(Data entries)
◇ ◇ ◇ ◇ ◇

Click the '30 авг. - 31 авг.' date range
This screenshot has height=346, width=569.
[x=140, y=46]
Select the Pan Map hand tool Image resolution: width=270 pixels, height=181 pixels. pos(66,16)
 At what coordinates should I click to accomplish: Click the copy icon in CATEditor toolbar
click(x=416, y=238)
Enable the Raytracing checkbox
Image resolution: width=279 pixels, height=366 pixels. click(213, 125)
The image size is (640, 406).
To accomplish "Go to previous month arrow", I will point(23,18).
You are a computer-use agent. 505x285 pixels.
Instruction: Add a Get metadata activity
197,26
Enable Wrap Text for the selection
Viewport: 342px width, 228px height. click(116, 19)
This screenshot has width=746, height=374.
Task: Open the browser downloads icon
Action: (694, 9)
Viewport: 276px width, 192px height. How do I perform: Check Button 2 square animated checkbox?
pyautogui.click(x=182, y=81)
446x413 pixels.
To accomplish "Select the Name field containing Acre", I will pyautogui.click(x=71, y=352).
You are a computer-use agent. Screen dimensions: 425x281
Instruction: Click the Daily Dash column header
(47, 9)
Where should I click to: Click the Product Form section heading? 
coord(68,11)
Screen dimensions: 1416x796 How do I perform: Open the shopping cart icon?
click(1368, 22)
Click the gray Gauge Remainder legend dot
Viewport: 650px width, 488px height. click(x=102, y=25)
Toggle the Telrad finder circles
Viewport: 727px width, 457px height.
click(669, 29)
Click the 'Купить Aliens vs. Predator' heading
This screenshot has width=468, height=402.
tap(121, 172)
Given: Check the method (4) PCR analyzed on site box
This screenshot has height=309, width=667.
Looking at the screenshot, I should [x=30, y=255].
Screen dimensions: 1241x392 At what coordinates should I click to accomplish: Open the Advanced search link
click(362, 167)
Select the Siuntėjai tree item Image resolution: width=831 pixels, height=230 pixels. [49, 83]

◇ ◇ ◇ ◇ ◇

▸ **INSTRUCTIONS TO FOLLOW**
Reply with one number: the count of lines in the entries that include the word "will".

▸ **OUTPUT FOR THIS EXERCISE**
2